**Aim of the exercise:** The lines to return are those below that contain the word "will".

[Start of Attachment]

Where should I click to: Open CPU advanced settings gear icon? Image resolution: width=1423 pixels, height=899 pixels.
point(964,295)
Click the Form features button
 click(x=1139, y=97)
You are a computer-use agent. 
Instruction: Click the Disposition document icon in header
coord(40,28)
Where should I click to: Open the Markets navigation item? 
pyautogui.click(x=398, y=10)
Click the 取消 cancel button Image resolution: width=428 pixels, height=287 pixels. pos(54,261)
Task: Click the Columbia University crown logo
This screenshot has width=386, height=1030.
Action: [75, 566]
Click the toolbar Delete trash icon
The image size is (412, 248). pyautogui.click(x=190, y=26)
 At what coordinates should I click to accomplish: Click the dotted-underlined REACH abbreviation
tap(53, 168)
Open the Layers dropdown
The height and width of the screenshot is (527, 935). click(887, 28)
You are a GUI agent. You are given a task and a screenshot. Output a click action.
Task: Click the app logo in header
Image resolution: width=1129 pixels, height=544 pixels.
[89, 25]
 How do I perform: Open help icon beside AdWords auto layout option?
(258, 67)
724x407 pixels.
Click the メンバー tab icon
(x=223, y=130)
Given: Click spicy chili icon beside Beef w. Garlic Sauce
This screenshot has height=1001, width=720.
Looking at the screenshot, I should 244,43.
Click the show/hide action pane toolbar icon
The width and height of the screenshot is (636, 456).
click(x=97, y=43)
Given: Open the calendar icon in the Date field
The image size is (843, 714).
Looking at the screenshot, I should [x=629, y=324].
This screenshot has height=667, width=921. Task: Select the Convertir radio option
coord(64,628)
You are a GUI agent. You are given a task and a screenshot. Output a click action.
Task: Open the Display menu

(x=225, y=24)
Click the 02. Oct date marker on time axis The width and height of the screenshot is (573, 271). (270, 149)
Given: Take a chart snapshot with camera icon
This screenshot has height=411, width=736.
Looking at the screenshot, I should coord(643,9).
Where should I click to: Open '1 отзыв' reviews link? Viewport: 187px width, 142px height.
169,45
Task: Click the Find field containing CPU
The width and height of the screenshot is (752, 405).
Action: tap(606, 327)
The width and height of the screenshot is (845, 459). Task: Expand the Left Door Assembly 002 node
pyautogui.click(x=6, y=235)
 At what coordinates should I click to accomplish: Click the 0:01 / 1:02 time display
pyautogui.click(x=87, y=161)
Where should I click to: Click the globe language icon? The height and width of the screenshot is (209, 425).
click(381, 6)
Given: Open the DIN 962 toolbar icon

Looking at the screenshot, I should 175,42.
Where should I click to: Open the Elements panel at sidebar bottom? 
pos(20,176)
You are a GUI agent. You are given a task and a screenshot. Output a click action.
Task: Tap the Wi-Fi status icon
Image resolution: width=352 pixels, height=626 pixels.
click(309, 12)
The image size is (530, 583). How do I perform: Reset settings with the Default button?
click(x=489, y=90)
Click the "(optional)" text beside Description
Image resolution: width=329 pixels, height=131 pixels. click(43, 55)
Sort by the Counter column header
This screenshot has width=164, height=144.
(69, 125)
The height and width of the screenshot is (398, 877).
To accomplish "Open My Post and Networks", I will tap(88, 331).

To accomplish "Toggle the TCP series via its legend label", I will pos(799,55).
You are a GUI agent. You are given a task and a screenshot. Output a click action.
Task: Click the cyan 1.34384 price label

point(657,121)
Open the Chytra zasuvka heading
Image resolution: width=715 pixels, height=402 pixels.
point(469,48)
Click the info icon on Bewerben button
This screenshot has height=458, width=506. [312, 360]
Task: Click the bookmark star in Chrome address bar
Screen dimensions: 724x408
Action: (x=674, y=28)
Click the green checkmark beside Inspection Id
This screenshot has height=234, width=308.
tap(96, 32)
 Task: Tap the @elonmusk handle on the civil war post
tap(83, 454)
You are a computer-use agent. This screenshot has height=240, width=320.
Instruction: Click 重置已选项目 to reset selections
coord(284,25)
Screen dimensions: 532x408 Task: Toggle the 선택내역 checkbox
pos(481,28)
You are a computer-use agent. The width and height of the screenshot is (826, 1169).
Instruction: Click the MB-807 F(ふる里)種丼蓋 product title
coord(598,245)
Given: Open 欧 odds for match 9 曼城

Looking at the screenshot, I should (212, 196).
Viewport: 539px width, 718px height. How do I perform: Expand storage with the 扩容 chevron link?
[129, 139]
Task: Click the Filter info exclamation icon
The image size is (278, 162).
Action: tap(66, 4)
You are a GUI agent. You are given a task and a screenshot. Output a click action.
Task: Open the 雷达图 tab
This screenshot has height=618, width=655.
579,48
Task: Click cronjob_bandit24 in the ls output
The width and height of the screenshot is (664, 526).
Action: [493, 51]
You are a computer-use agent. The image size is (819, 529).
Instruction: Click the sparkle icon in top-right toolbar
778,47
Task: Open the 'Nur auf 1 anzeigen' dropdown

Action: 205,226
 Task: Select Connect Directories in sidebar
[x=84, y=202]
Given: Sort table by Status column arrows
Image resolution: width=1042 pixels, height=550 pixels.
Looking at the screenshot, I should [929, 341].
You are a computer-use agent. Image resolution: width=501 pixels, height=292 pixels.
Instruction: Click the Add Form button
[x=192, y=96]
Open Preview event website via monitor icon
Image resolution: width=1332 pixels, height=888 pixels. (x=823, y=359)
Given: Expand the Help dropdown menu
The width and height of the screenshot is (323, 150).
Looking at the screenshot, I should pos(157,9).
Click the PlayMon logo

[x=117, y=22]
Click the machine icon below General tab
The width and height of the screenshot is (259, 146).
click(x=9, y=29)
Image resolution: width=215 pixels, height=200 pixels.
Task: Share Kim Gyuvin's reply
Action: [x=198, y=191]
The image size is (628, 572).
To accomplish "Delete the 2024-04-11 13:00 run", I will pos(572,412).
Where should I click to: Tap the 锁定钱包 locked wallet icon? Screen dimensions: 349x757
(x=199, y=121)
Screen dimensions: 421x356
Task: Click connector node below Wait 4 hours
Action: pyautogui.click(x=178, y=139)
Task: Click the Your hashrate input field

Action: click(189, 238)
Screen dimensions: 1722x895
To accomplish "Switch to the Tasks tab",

[End of Attachment]

**Task response:**
To accomplish "Open My Post and Networks", I will tap(88, 331).
To accomplish "Toggle the TCP series via its legend label", I will pos(799,55).
To accomplish "Delete the 2024-04-11 13:00 run", I will pos(572,412).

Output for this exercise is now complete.